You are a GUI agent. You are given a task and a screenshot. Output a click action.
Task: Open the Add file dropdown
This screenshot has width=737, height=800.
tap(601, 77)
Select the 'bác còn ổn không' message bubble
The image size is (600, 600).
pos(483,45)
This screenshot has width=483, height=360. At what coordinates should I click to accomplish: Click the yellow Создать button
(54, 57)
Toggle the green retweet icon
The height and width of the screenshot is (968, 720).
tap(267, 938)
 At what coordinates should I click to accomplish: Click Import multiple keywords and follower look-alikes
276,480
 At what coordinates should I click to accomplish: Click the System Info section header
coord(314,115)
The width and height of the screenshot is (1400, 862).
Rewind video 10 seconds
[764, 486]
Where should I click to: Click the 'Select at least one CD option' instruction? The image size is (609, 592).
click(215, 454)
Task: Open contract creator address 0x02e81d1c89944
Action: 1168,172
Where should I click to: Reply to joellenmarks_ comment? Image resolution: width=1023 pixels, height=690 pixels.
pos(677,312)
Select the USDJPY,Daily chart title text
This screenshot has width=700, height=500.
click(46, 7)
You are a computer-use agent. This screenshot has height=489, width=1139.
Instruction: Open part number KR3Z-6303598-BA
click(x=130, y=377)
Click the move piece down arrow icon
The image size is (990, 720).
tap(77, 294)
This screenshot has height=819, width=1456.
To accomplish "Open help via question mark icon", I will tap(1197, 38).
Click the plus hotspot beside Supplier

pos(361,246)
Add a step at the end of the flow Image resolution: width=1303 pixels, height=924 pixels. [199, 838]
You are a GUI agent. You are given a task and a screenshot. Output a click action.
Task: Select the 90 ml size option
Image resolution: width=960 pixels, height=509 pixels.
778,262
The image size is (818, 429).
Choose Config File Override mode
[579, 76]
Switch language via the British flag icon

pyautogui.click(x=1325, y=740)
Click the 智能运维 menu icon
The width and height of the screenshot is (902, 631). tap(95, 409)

Task prompt: Rewrite the listing above, replacing "Supplier" with "Vendor" and leaving everything else the same.

Solution:
You are a GUI agent. You are given a task and a screenshot. Output a click action.
Task: Open the Add file dropdown
This screenshot has width=737, height=800.
tap(601, 77)
Select the 'bác còn ổn không' message bubble
The image size is (600, 600).
pos(483,45)
This screenshot has width=483, height=360. At what coordinates should I click to accomplish: Click the yellow Создать button
(54, 57)
Toggle the green retweet icon
The height and width of the screenshot is (968, 720).
tap(267, 938)
 At what coordinates should I click to accomplish: Click Import multiple keywords and follower look-alikes
276,480
 At what coordinates should I click to accomplish: Click the System Info section header
coord(314,115)
The width and height of the screenshot is (1400, 862).
Rewind video 10 seconds
[764, 486]
Where should I click to: Click the 'Select at least one CD option' instruction? The image size is (609, 592).
click(215, 454)
Task: Open contract creator address 0x02e81d1c89944
Action: 1168,172
Where should I click to: Reply to joellenmarks_ comment? Image resolution: width=1023 pixels, height=690 pixels.
pos(677,312)
Select the USDJPY,Daily chart title text
This screenshot has width=700, height=500.
click(46, 7)
You are a computer-use agent. This screenshot has height=489, width=1139.
Instruction: Open part number KR3Z-6303598-BA
click(x=130, y=377)
Click the move piece down arrow icon
The image size is (990, 720).
tap(77, 294)
This screenshot has height=819, width=1456.
To accomplish "Open help via question mark icon", I will tap(1197, 38).
Click the plus hotspot beside Vendor

pos(361,246)
Add a step at the end of the flow Image resolution: width=1303 pixels, height=924 pixels. [199, 838]
You are a GUI agent. You are given a task and a screenshot. Output a click action.
Task: Select the 90 ml size option
Image resolution: width=960 pixels, height=509 pixels.
778,262
The image size is (818, 429).
Choose Config File Override mode
[579, 76]
Switch language via the British flag icon

pyautogui.click(x=1325, y=740)
Click the 智能运维 menu icon
The width and height of the screenshot is (902, 631). tap(95, 409)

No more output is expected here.